**TRAVAIL À FAIRE**
1 – Recopiez à l'identique l'intégralité de l'extrait fourni sur le spectacle de gazon.
2 – Dans le listing, renommez « icon » en « button » à partir de la ligne contenant « Screen dimensions: 1600x900 » et jusqu'à la fin du listing incluse. Restituez seulement ces lignes, sans aucune autre modification.

**EXTRAIT FOURNI**

Sophie : « Nous nous sommes vite rendu compte que le gazon est très fragile. Au bout d’un moment, il commence à se décomposer. Au début, nous nous sommes dit : “Hum, ce matériau ne convient pas pour travailler…” Mais cet aspect s’est rapidement révélé intéressant pour notre concept justement : la nature étant fragile, il convient de la traiter avec beaucoup d’égards. »

Willem : « En hiver, les tapis de gazon sont très humides. Et en été, ils peuvent être extrêmement secs. Il nous fallait donc développer une méthodologie autre que celle adoptée pour les massues que l’on pouvait simplement ramasser au sol après avoir jonglé. »


En quoi le spectacle Grasshoppers relève-t-il de l’art circassien ?

**LISTING FOURNI**
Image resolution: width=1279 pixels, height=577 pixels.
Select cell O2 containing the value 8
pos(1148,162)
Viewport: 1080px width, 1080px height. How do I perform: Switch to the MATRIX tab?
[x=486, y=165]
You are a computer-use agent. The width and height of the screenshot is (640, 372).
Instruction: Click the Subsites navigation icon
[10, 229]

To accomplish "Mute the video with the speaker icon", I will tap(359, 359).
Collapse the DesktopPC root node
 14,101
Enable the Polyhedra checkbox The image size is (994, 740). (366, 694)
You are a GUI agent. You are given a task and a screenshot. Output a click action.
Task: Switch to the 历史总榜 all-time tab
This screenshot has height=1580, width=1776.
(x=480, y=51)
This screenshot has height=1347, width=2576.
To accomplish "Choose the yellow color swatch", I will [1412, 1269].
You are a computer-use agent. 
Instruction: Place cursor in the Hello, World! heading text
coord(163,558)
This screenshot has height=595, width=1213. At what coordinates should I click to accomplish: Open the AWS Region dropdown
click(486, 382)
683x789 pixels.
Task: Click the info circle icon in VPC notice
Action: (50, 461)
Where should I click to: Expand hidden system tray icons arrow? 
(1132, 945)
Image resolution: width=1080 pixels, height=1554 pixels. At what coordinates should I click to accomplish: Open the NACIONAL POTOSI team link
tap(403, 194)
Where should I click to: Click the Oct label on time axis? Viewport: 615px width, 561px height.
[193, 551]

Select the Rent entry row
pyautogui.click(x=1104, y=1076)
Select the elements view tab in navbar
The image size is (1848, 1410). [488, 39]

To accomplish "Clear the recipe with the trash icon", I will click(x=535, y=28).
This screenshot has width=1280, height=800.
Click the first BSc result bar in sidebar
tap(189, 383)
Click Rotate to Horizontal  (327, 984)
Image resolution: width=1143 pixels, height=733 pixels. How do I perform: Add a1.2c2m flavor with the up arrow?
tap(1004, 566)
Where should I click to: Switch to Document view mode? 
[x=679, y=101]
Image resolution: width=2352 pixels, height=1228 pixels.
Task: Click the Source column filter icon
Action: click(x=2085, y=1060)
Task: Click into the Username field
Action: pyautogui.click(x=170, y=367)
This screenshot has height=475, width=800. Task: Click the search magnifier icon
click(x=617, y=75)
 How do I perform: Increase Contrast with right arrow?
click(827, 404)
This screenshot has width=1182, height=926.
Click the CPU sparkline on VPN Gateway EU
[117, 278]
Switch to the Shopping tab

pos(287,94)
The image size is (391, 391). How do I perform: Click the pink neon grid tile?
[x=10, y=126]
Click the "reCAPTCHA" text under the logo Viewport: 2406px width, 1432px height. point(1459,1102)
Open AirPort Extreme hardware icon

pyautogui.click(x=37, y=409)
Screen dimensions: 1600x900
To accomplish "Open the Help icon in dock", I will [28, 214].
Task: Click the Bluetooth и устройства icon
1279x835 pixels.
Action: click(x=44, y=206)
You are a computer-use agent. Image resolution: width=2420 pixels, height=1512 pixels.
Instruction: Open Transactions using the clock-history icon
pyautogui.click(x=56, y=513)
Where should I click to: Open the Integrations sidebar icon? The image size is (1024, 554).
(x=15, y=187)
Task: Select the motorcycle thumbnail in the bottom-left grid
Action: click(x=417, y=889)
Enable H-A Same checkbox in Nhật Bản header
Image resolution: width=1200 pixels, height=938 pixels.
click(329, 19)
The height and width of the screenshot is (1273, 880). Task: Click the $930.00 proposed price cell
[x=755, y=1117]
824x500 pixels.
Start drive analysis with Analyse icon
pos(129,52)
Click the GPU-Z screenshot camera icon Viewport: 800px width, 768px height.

**CORRIGÉ DES EXERCICES**
1 –
Sophie : « Nous nous sommes vite rendu compte que le gazon est très fragile. Au bout d’un moment, il commence à se décomposer. Au début, nous nous sommes dit : “Hum, ce matériau ne convient pas pour travailler…” Mais cet aspect s’est rapidement révélé intéressant pour notre concept justement : la nature étant fragile, il convient de la traiter avec beaucoup d’égards. »

Willem : « En hiver, les tapis de gazon sont très humides. Et en été, ils peuvent être extrêmement secs. Il nous fallait donc développer une méthodologie autre que celle adoptée pour les massues que l’on pouvait simplement ramasser au sol après avoir jonglé. »


En quoi le spectacle Grasshoppers relève-t-il de l’art circassien ?

2 –
Screen dimensions: 1600x900
To accomplish "Open the Help button in dock", I will [28, 214].
Task: Click the Bluetooth и устройства button
1279x835 pixels.
Action: click(x=44, y=206)
You are a computer-use agent. Image resolution: width=2420 pixels, height=1512 pixels.
Instruction: Open Transactions using the clock-history button
pyautogui.click(x=56, y=513)
Where should I click to: Open the Integrations sidebar button? The image size is (1024, 554).
(x=15, y=187)
Task: Select the motorcycle thumbnail in the bottom-left grid
Action: click(x=417, y=889)
Enable H-A Same checkbox in Nhật Bản header
Image resolution: width=1200 pixels, height=938 pixels.
click(329, 19)
The height and width of the screenshot is (1273, 880). Task: Click the $930.00 proposed price cell
[x=755, y=1117]
824x500 pixels.
Start drive analysis with Analyse button
pos(129,52)
Click the GPU-Z screenshot camera button Viewport: 800px width, 768px height.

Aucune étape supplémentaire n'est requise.